Et il est normal qu’en 47 minutes il ne puisse pas tout dire. Mais cela devrait pousser les gens à creuser plus. Cependant le style émotionnel de sa prédication n’engage pas à cela, mais à décider de se mettre d’accord avec lui (ou non) à chaud : en particulier à la fin du message arrive le repas du Seigneur pour les participants et ils sont mis en garde : s'ils prennent le pain et le vin de manière trop casual, ils prennent de grand risques. Là il va trop loin. Je me cite moi-même concernant le jugement de ceux qui prennent le Repas du Seigneur de manière indigne :
Les non-croyants qui sont là mangent-ils et boivent-ils un jugement contre eux-mêmes s’ils prennent le pain et le vin ? Probablement pas, car leur conscience n’est pas capable de discerner le Corps ni dans le pain ni dans l’église.
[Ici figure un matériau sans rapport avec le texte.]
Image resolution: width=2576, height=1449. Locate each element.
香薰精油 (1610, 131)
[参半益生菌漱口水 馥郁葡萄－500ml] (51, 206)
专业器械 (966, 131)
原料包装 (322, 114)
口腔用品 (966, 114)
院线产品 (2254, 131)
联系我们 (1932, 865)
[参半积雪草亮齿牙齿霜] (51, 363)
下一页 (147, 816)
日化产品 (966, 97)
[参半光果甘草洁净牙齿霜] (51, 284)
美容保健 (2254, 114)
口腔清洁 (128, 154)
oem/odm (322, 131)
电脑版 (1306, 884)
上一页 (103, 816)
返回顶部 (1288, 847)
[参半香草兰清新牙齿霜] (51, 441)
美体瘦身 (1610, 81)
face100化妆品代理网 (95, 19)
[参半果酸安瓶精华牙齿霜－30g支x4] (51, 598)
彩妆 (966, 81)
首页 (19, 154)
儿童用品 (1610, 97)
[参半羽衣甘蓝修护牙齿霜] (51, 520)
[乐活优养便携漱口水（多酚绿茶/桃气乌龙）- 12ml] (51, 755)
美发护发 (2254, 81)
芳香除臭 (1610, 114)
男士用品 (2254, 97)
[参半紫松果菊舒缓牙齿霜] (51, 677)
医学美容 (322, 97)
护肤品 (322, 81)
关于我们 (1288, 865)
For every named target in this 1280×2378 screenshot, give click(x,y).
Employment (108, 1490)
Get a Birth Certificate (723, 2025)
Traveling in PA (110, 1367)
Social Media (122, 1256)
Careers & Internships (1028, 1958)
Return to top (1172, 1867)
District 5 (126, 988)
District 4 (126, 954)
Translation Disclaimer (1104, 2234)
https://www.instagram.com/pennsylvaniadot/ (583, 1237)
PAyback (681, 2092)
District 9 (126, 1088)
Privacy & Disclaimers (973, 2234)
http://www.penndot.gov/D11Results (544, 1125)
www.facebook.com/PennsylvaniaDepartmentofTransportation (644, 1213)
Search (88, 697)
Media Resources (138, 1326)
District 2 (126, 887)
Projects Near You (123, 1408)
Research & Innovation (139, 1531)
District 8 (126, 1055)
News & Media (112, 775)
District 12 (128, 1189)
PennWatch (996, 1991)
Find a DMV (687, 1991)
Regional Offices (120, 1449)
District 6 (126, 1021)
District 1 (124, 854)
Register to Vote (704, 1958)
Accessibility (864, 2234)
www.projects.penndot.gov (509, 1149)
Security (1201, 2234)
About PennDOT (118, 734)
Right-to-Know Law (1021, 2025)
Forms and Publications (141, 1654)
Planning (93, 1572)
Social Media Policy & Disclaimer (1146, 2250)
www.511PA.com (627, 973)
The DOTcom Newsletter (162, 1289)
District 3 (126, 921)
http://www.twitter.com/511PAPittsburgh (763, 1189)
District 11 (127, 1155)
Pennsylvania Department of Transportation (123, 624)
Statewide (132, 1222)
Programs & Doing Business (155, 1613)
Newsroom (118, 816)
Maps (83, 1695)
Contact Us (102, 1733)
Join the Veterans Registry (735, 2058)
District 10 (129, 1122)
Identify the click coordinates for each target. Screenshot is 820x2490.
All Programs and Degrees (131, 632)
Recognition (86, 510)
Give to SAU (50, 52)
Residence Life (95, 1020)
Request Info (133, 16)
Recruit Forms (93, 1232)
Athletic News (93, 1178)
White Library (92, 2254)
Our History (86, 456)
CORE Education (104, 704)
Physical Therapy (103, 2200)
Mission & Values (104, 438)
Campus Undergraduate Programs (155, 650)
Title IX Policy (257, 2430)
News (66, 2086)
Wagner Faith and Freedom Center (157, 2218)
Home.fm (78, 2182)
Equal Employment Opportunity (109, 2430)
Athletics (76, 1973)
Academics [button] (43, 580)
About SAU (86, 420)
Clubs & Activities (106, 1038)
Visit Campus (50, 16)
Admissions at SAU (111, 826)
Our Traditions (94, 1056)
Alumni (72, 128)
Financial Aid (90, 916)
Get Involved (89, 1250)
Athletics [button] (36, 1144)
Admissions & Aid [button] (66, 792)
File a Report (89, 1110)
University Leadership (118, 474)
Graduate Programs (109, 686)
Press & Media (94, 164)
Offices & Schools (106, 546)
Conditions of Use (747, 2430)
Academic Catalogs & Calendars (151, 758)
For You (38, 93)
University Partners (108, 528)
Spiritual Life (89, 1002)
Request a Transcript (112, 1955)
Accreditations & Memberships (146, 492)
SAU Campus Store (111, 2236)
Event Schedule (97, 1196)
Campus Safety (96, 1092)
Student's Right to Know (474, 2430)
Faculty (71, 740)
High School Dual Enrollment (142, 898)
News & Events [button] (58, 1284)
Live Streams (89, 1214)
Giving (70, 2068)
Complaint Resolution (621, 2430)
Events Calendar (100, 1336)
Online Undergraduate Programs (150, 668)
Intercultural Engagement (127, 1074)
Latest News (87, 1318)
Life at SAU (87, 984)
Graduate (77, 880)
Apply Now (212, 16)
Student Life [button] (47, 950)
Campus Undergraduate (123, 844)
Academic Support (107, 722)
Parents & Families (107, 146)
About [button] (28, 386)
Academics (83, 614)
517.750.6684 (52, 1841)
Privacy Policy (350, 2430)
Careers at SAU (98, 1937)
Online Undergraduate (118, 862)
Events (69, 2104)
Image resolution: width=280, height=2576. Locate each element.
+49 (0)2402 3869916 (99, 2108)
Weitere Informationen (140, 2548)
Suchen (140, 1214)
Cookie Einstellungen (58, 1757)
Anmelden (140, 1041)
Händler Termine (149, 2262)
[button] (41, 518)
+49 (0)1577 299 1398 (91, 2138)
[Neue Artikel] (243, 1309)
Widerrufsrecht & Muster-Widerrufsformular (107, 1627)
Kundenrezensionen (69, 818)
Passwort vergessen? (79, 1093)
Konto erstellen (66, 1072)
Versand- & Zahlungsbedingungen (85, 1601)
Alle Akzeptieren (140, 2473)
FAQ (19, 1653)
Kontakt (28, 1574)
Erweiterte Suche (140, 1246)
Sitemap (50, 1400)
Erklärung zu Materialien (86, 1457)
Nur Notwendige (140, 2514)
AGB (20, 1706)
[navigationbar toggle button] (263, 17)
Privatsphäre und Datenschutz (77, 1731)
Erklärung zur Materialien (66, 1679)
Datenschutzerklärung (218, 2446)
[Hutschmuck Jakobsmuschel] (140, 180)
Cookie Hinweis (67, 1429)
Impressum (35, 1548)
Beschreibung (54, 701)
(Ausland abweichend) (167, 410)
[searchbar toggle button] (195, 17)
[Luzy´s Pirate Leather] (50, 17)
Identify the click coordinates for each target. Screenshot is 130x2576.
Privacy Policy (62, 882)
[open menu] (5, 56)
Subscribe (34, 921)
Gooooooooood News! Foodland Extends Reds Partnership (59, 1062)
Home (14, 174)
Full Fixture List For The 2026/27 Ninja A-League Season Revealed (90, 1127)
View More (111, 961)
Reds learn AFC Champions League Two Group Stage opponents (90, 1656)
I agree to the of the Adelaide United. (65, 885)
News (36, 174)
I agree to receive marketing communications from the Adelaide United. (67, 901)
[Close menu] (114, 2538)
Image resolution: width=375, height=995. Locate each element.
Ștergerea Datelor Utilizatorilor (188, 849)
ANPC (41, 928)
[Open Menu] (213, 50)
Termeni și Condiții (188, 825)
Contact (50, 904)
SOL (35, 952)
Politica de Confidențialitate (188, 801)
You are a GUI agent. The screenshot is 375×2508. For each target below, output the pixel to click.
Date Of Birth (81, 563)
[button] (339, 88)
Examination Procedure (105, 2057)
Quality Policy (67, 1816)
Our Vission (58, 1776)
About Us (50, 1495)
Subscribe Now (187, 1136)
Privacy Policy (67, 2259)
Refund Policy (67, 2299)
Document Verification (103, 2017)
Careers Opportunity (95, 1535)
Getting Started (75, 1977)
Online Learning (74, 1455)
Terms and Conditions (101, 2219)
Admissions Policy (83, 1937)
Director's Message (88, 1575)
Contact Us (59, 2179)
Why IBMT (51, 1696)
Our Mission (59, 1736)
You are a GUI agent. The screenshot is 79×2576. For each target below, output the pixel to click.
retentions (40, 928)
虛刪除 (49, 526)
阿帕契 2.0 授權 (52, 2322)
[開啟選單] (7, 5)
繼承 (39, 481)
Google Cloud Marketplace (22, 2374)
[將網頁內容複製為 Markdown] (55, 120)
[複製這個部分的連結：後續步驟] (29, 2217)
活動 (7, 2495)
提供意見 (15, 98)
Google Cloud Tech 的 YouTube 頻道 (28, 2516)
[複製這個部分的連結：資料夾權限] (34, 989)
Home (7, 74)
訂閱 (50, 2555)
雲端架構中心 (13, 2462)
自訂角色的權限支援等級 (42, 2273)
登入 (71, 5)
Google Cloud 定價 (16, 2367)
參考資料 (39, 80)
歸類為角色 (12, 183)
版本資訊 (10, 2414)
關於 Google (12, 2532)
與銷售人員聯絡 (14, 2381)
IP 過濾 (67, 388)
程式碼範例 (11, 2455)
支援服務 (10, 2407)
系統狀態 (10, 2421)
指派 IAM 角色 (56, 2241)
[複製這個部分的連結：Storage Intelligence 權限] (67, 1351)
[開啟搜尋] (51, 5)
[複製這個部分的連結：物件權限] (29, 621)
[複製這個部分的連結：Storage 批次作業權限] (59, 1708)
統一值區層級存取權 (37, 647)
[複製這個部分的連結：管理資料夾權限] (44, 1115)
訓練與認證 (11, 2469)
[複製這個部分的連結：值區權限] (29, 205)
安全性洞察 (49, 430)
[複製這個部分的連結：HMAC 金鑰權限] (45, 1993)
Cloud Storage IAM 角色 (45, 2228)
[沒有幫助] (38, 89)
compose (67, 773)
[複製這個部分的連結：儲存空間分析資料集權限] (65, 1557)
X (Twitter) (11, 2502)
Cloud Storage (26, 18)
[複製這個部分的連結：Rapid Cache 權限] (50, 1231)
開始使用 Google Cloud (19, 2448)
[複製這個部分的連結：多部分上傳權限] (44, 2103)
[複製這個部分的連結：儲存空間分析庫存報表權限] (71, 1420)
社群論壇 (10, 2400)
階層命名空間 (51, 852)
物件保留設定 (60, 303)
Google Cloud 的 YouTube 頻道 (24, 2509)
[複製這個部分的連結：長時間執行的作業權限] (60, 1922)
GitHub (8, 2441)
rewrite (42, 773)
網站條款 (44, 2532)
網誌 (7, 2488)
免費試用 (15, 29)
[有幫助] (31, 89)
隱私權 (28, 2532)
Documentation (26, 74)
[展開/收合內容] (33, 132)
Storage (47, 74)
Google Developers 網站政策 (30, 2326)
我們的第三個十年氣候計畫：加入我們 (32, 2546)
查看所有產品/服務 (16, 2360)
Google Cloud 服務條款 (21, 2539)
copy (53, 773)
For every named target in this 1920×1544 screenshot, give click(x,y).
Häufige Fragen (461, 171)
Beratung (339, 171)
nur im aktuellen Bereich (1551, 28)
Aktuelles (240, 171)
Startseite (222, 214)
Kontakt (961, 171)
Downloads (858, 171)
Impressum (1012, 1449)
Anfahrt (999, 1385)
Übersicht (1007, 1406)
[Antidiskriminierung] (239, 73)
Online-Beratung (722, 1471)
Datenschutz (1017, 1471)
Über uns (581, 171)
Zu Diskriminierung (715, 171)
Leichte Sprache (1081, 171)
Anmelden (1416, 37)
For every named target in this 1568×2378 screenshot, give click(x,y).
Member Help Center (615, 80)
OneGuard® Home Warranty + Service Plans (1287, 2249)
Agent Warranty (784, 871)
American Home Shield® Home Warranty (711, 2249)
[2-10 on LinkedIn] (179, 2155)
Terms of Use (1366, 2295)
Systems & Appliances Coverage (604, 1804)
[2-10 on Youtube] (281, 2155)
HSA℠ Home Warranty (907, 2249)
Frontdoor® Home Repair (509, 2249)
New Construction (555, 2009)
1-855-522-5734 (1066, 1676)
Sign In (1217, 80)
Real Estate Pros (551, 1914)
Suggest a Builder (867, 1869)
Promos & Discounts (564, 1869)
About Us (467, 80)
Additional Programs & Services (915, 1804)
Ils n’en font pas partie. Le jugement en question en 1Corinhtiens 11,29 concerne uniquement ceux qui négligent leurs devoirs envers l’église et qui s’auto-mutilent en ne saisissant pas que l’église c’est eux-mêmes et qu’en n’en prenant pas soin, c’est d’eux-mêmes qu’ils ne prennent pas soin.
En effet son interpretation de 1Corinthiens 11,30 pose problème :
Grec :
διὰ τοῦτο ἐν ὑμῖν πολλοὶ ἀσθενεῖς καὶ ἄρρωστοι καὶ κοιμῶνται ἱκανοί.
Littéral :
à travers ceci en vous beaucoup faibles et pas forts et sont dormants nombreux
Normal :
à cause de ça, parmi vous, beaucoup de sans force, faibles et de grands nombres (sont) endormis
Le mot endormis (κοιμῶνται) est très usité dans le NT pour signifier « endormis dans la mort » (en particulier dans la même lettre en 1Corinthiens 15,6.18.20.51) pour parler par euphémisme des chrétiens qui ne sont morts qu'en apparence (cf. Jean 11,25-26). Mais littéralement il veut seulement dire : tombé dans le sommeil.
Cependant ici endormis peut être pris dans les deux sens. Si Paul voulait parler de frères et sœurs décédés, pourquoi employer un euphémisme positif dans un reproche ? Par ailleurs le Grand Bailly (dictionnaire grec-français) montre que l’usage néo-testamentaire n’est pas l’usage courant du mot.
Donc difficile (impossible objectivement) de trancher sur la signification exacte de « endormis » seulement avec le dictionnaire ou l'usage du mot.
De même faible, ou pas fort peuvent aussi « par extension » être compris comme infirme ou malade.
Je pense cependant qu’on peut aller plus loin et faire un choix « raisonnable ». Prenons par exemple le moment où Francis avertit ses auditeurs de ne pas prendre le pain et le vin s’ils ne se sentent pas dignes. Il ne peut pas dire : « il y a eu beaucoup de mort dans notre église ces derniers temps, et la cause c’est qu’on a mal (com)pris le repas du Seigneur ». Il peut seulement dire : « ça pourrait arriver ». Mais c’est à mon avis de l’auto-manipulation mentale pour pouvoir rester littéral. Car quand Paul parle de ce problème il fait une observation tangible, alors que Francis n’a rien observé du tout et suppute qu’il pourrait y avoir un problème à l’avenir. Donc en voulant être littéral, il n’est pas biblique !! C’est tout le problème du fondamentalisme chrétien : en voulant coller au texte, il trahit le texte (cf. cette conférence).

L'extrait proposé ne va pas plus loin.